Understanding the Ethical Risks of AI: How Delegation Can Encourage Dishonest Behavior

October 29, 2025

Understanding the Ethical Risks of AI: How Delegation Can Encourage Dishonest Behavior

In a recent Navex blog post, Matt Kelly, CEO of Radical Compliance, examines new research in Nature that reveals one of the most overlooked ethical risks of AI in the workplace: how delegating tasks to AI can encourage unethical behavior. While compliance professionals often focus on bias, privacy, and accountability, Kelly underscores that the use of AI itself can change how people behave, sometimes for the worse.

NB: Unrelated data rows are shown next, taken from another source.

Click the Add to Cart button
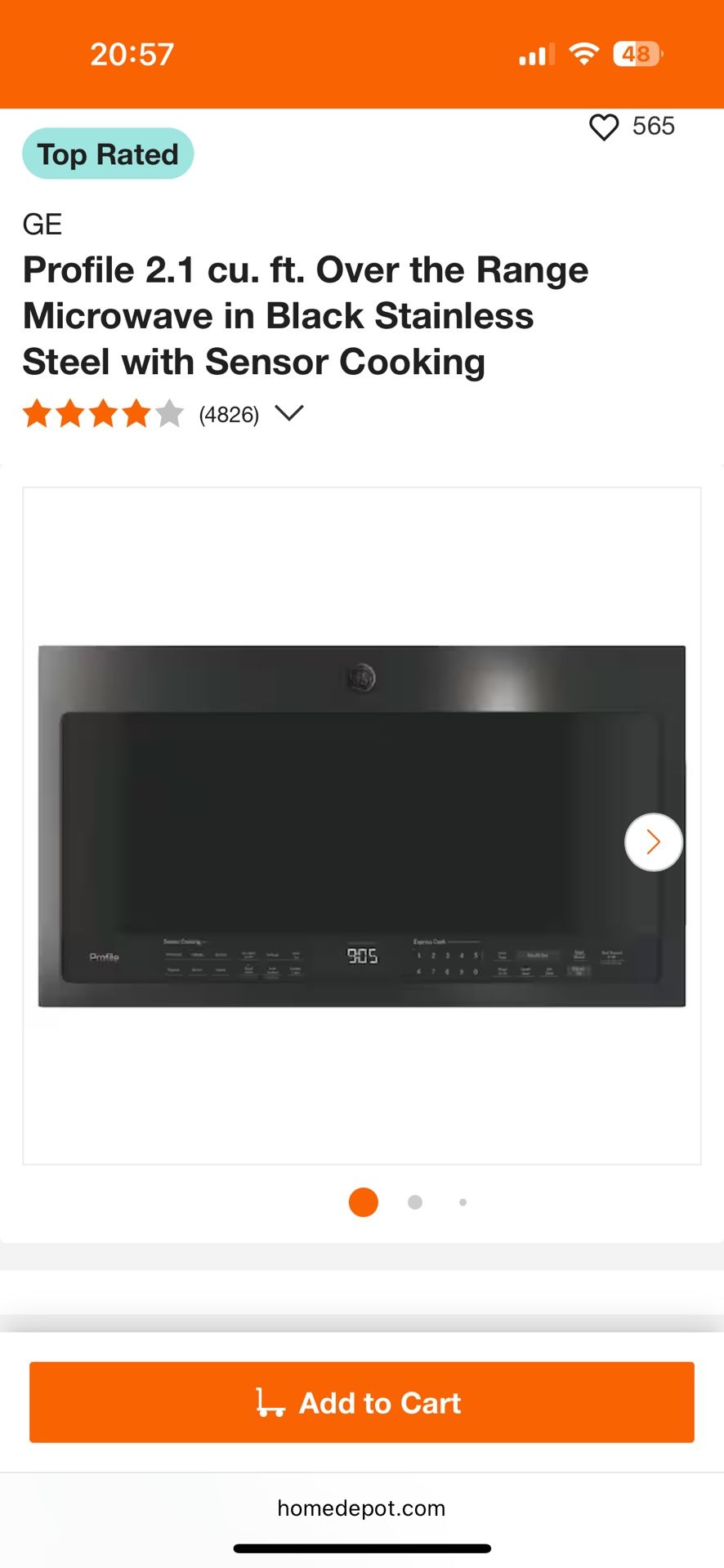Image resolution: width=724 pixels, height=1568 pixels. pyautogui.click(x=362, y=1402)
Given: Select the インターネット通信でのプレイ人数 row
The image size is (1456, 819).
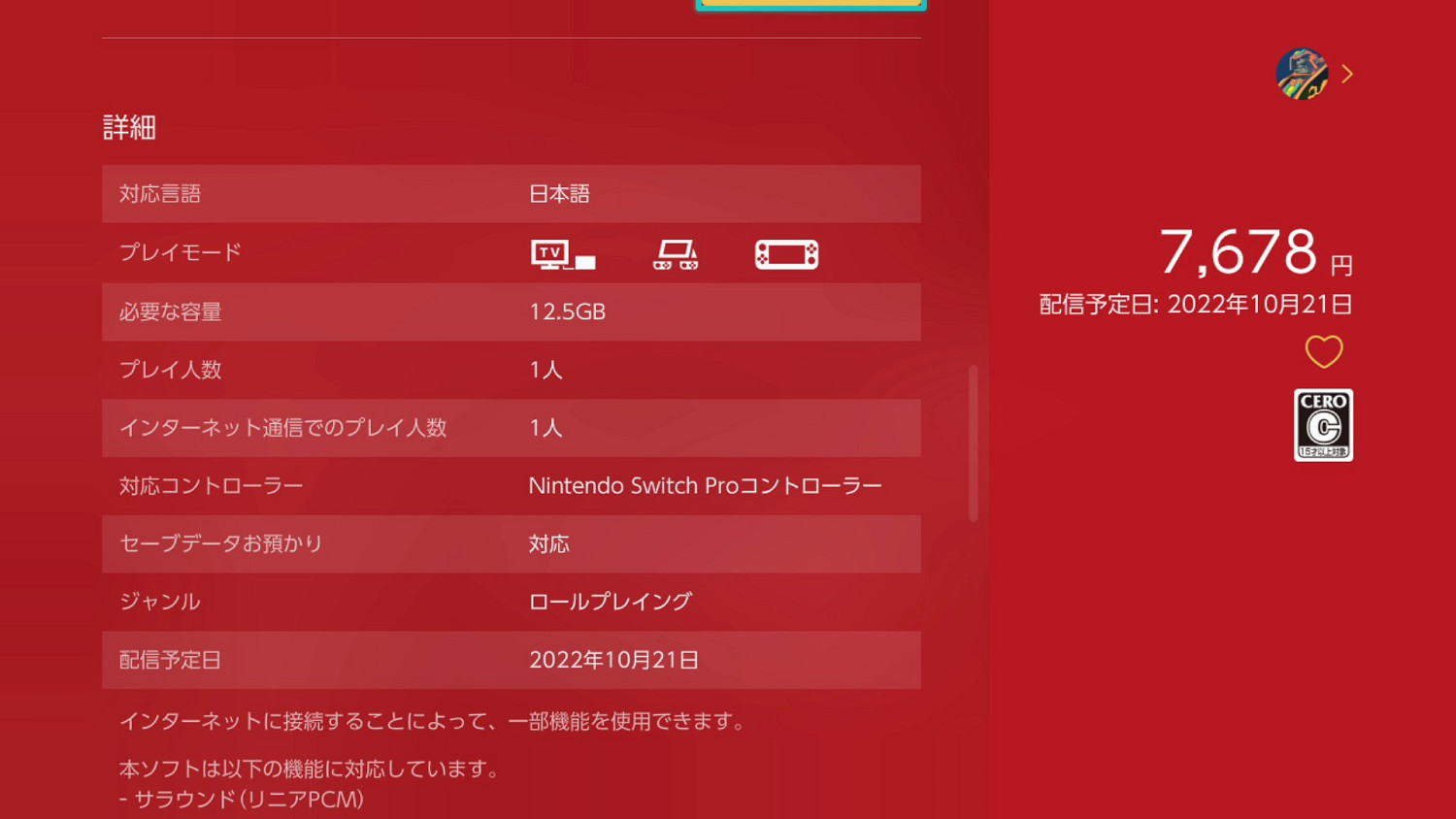Looking at the screenshot, I should point(512,428).
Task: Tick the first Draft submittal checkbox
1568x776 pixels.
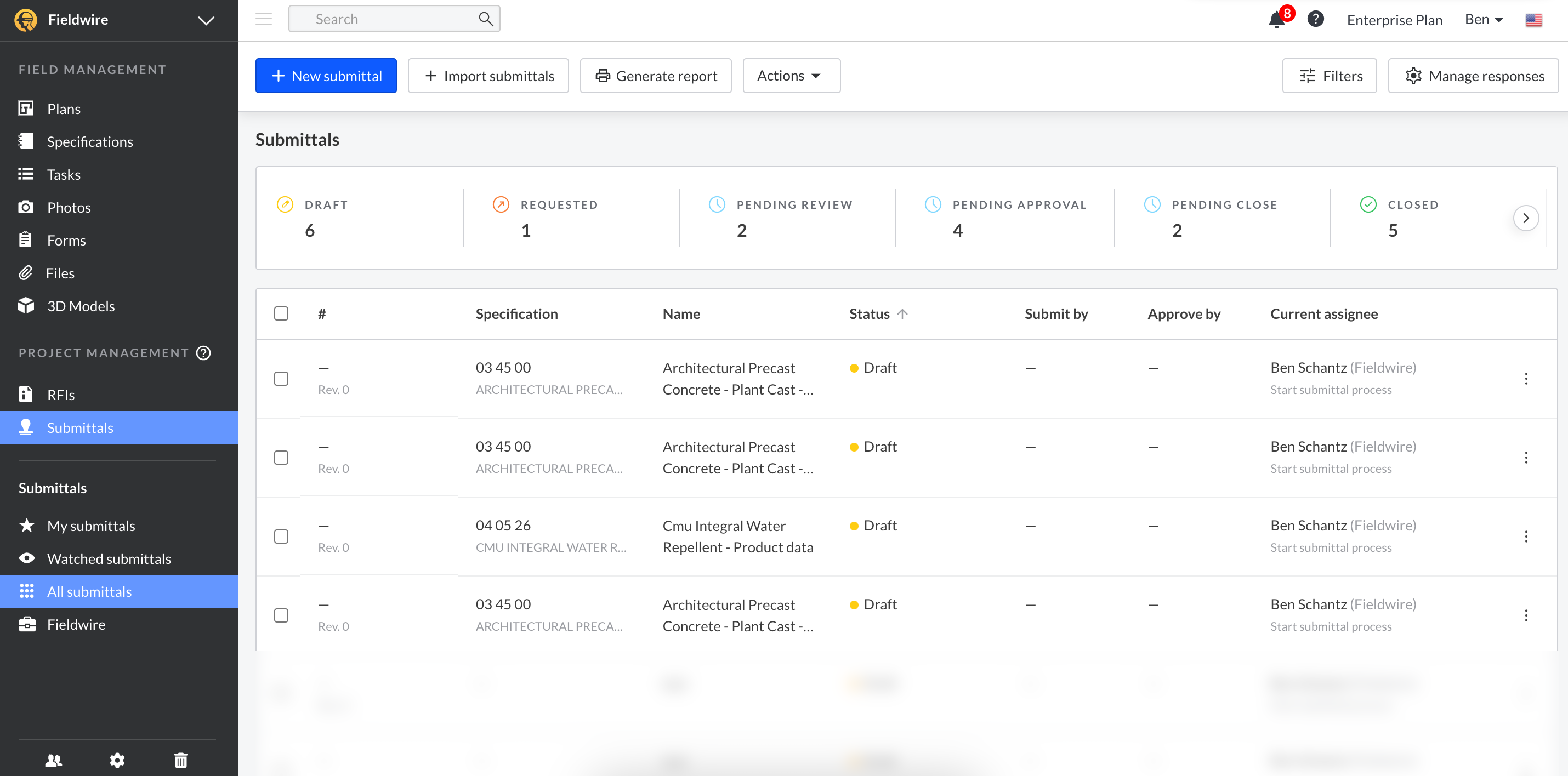Action: [281, 379]
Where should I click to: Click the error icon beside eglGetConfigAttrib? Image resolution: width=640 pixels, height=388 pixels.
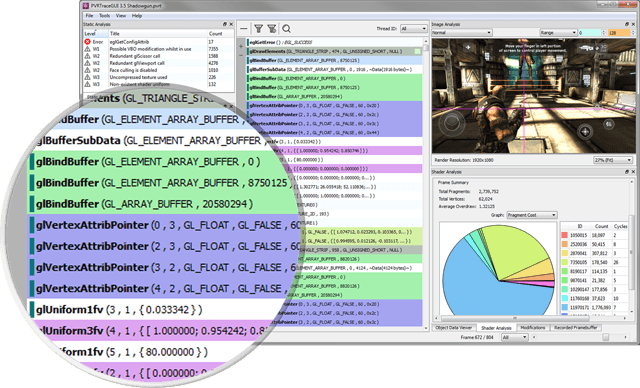coord(87,42)
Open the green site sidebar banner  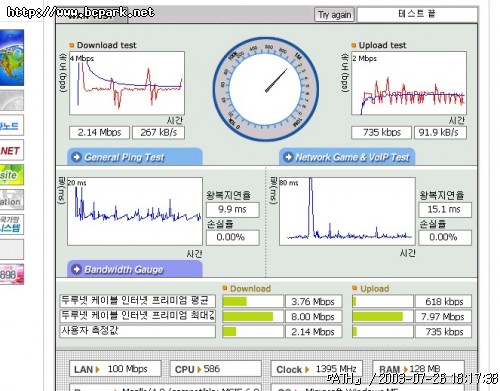pyautogui.click(x=12, y=175)
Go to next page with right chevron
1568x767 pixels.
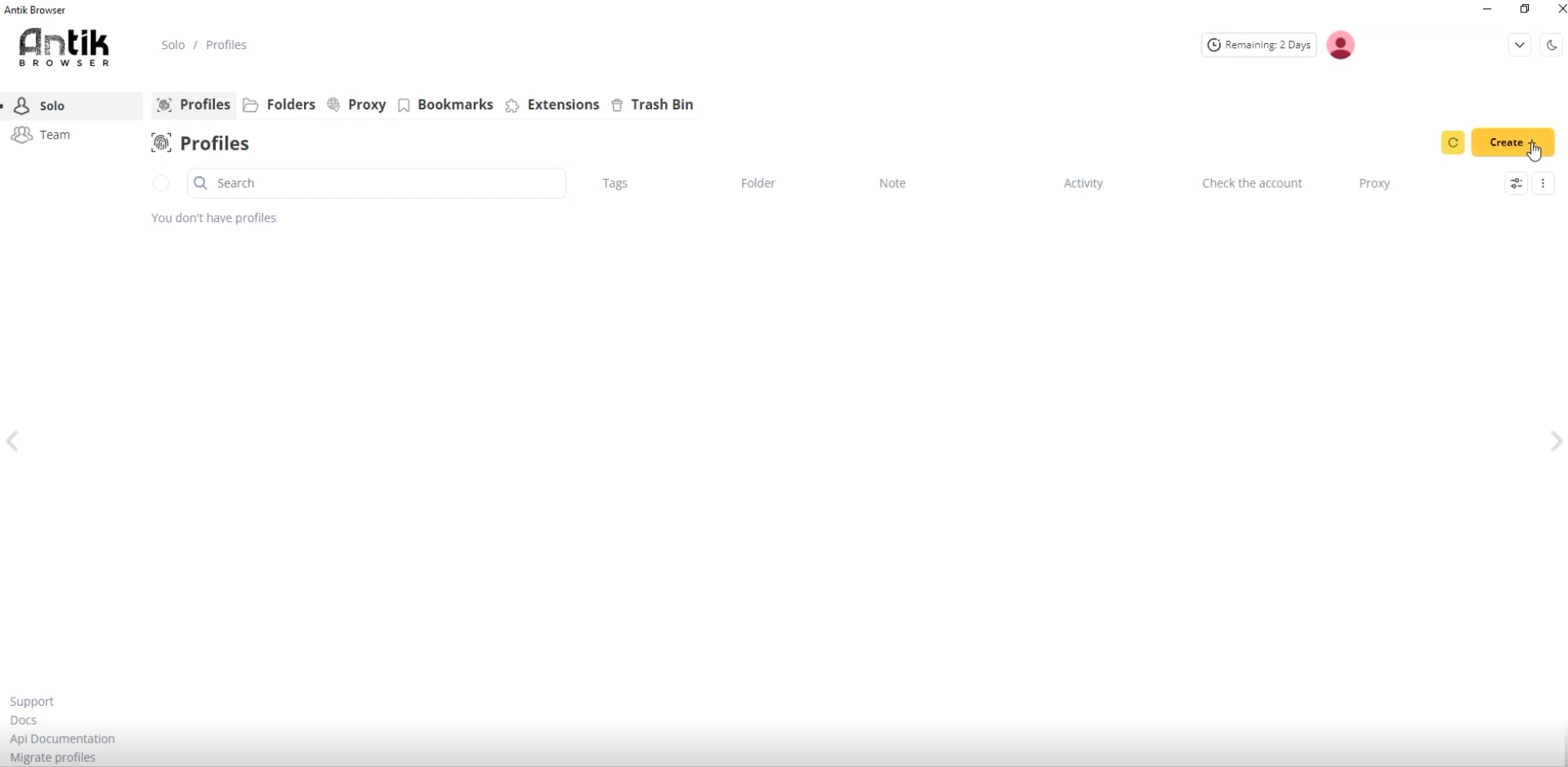pyautogui.click(x=1556, y=442)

The Nature study, involving 8,000 participants across 13 experiments, found that people were more likely to lie when interacting with AI than when reporting results directly. For instance, when participants rolled dice for money, 95% were honest without AI, but only 75% were honest when using AI to report outcomes. When given freedom to direct the AI’s goals, 84% instructed it to prioritize personal gain. The researchers concluded that AI creates “moral distance,” allowing people to rationalize unethical decisions they might not otherwise make.

Kelly warns that this distancing effect presents a serious governance issue. Compliance officers should integrate the ethical risks of AI into corporate policies, training, and risk assessments. According to the NAVEX 2025 State of Risk and Compliance Report, most compliance leaders are already involved in AI governance, positioning them to address these behavioral risks directly.

For risk managers, AI oversight isn’t just about algorithms but about human behavior. Embedding ethical risk considerations into AI governance charters and controls can help organizations mitigate these emerging risks before they erode integrity and trust.